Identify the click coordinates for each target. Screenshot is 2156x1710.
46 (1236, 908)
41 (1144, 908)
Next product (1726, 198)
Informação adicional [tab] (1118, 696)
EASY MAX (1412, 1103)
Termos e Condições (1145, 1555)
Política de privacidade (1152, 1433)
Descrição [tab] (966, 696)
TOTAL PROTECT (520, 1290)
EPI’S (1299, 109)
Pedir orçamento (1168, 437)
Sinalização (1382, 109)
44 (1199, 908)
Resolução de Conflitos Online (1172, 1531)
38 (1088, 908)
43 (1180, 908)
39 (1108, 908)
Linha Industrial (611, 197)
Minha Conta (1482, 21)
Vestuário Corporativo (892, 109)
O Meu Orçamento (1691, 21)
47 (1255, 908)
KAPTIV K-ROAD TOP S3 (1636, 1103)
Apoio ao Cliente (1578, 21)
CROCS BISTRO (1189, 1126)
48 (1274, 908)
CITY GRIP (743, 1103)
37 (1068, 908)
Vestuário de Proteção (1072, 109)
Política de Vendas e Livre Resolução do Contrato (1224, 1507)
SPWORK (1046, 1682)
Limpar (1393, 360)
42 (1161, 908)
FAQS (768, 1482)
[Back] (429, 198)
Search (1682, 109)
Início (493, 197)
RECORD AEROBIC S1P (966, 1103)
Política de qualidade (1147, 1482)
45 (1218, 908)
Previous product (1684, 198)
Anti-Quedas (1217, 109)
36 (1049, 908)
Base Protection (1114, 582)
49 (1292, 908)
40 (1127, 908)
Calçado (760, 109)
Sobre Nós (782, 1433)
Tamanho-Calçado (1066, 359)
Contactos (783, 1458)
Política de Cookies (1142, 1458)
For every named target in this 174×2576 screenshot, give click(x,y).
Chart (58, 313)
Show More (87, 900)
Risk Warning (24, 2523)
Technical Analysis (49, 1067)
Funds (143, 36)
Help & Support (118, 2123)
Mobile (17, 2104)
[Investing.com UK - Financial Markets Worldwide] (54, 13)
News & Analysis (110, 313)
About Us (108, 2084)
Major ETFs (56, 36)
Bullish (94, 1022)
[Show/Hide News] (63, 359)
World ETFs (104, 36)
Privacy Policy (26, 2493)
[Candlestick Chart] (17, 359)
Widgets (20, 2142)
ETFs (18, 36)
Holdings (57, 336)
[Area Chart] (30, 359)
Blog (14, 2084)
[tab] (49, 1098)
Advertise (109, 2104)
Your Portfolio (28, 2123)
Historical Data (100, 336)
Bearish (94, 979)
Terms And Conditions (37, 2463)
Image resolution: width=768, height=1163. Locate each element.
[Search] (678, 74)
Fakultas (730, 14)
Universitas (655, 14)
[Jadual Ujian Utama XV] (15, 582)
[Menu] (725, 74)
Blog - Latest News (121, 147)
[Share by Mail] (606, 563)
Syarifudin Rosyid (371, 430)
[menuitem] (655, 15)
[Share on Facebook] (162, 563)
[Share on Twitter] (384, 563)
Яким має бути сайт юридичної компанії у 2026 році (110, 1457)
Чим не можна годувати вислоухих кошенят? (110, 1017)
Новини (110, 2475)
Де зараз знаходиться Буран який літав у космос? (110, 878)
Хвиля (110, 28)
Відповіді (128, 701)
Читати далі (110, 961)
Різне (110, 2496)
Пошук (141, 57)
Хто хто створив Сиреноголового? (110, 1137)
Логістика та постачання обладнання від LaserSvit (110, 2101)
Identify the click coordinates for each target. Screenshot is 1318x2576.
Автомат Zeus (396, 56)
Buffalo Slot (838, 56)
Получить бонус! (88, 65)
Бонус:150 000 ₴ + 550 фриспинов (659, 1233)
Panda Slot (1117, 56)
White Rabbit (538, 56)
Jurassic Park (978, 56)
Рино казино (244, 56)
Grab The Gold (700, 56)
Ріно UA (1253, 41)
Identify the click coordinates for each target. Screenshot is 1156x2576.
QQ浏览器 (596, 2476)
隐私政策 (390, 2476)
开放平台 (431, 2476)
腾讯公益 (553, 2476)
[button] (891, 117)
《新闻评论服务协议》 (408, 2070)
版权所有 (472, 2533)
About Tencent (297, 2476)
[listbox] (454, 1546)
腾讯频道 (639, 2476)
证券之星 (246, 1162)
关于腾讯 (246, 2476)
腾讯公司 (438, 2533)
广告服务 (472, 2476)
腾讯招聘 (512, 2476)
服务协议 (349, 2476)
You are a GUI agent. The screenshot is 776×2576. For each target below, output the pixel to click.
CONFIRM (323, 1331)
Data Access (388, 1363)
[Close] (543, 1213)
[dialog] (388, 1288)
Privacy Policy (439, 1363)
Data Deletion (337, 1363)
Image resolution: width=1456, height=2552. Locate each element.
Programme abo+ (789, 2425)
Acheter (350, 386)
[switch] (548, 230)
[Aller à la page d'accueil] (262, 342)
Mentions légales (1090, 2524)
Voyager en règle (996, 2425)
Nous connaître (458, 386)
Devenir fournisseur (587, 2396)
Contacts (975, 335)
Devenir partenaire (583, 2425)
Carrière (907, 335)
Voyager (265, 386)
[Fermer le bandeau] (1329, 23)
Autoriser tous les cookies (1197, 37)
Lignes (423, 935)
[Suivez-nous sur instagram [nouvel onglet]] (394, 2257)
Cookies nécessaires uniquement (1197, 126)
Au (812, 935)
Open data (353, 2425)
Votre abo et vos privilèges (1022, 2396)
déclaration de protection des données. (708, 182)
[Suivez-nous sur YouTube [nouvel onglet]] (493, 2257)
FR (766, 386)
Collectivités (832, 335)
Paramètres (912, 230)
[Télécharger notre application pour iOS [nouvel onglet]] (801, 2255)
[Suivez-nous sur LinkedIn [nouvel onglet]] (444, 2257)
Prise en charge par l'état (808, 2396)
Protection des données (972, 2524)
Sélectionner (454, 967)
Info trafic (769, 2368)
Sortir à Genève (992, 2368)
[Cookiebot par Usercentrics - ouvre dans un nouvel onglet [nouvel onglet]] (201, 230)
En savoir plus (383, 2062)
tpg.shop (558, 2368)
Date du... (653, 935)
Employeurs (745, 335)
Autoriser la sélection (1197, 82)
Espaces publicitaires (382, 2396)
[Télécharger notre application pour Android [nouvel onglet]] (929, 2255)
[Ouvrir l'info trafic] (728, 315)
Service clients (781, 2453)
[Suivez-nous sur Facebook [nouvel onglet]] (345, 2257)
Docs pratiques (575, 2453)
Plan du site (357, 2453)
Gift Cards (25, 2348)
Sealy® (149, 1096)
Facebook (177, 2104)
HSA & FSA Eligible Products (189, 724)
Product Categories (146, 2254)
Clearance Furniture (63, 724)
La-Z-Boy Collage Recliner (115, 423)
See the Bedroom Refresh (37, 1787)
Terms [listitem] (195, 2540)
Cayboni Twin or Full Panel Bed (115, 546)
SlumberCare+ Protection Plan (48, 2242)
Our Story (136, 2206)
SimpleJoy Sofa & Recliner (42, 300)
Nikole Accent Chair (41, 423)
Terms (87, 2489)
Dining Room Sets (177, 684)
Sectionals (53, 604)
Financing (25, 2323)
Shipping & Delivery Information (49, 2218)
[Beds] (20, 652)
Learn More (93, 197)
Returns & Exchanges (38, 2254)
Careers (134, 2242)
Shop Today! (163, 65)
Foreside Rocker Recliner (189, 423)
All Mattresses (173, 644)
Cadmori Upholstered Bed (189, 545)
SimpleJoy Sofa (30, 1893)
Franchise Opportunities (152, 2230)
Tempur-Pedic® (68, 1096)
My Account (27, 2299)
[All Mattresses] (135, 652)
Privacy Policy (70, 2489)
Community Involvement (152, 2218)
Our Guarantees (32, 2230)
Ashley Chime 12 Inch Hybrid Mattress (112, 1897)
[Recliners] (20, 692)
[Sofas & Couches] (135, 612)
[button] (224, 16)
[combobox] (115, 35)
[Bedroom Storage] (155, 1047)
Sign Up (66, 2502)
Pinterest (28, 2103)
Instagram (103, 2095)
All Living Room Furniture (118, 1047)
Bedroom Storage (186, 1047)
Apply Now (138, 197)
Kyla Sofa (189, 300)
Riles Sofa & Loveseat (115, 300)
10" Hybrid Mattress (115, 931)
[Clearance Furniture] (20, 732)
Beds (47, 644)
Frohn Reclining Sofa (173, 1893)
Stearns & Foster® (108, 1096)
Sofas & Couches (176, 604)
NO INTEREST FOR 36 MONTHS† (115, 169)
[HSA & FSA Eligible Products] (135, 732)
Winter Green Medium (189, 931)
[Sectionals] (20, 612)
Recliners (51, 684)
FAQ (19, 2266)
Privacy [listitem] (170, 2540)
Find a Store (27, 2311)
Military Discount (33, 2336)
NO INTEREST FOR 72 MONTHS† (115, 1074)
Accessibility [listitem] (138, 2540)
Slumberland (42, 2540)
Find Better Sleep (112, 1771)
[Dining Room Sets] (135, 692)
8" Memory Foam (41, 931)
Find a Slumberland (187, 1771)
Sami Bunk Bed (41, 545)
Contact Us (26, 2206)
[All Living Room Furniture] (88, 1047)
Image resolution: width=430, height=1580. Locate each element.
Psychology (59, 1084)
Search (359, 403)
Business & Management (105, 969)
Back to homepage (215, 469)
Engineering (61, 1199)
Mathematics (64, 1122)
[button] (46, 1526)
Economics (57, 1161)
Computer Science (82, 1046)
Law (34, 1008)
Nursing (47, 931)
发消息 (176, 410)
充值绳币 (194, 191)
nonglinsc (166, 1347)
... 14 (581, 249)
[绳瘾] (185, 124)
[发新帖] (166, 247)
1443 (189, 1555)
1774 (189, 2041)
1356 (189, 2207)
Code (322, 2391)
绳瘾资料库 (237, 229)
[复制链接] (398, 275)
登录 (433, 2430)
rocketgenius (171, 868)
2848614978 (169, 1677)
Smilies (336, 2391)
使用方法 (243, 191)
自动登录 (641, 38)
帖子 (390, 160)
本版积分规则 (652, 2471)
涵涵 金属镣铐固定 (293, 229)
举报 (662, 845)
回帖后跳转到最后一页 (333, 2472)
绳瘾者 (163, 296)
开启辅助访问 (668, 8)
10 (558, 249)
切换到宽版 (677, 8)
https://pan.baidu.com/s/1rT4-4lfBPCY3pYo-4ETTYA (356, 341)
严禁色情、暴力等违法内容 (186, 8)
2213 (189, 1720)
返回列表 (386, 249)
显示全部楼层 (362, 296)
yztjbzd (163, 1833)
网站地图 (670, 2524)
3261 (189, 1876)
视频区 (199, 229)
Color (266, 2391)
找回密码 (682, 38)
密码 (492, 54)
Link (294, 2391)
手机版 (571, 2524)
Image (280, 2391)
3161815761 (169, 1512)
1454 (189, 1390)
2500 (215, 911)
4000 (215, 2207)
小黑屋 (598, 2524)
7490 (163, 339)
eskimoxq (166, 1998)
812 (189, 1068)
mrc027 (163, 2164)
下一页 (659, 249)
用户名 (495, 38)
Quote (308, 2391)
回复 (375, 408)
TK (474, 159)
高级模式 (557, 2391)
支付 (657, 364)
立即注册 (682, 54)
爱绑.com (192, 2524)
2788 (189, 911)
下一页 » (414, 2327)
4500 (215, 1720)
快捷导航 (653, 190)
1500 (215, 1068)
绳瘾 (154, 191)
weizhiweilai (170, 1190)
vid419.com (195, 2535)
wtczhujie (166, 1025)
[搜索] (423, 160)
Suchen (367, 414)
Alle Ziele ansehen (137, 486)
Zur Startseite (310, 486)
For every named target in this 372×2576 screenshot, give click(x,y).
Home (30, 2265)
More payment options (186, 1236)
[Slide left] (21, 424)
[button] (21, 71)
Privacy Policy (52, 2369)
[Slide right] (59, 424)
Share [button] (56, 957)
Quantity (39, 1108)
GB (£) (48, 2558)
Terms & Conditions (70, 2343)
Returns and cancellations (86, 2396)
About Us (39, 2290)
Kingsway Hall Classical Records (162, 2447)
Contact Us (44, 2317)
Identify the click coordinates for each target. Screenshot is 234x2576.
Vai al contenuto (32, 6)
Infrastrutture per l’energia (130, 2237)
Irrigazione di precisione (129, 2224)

===

▶ **Work request**: Look above for the line with "举报 (662, 845)" and the line with "手机版 (571, 2524)"; transcribe both and all lines in between, exactly, and nothing else.

▶ **Output for this exercise**:
举报 (662, 845)
回帖后跳转到最后一页 (333, 2472)
绳瘾者 (163, 296)
开启辅助访问 (668, 8)
10 (558, 249)
切换到宽版 (677, 8)
https://pan.baidu.com/s/1rT4-4lfBPCY3pYo-4ETTYA (356, 341)
严禁色情、暴力等违法内容 (186, 8)
2213 (189, 1720)
返回列表 (386, 249)
显示全部楼层 (362, 296)
yztjbzd (163, 1833)
网站地图 (670, 2524)
3261 (189, 1876)
视频区 (199, 229)
Color (266, 2391)
找回密码 (682, 38)
密码 (492, 54)
Link (294, 2391)
手机版 (571, 2524)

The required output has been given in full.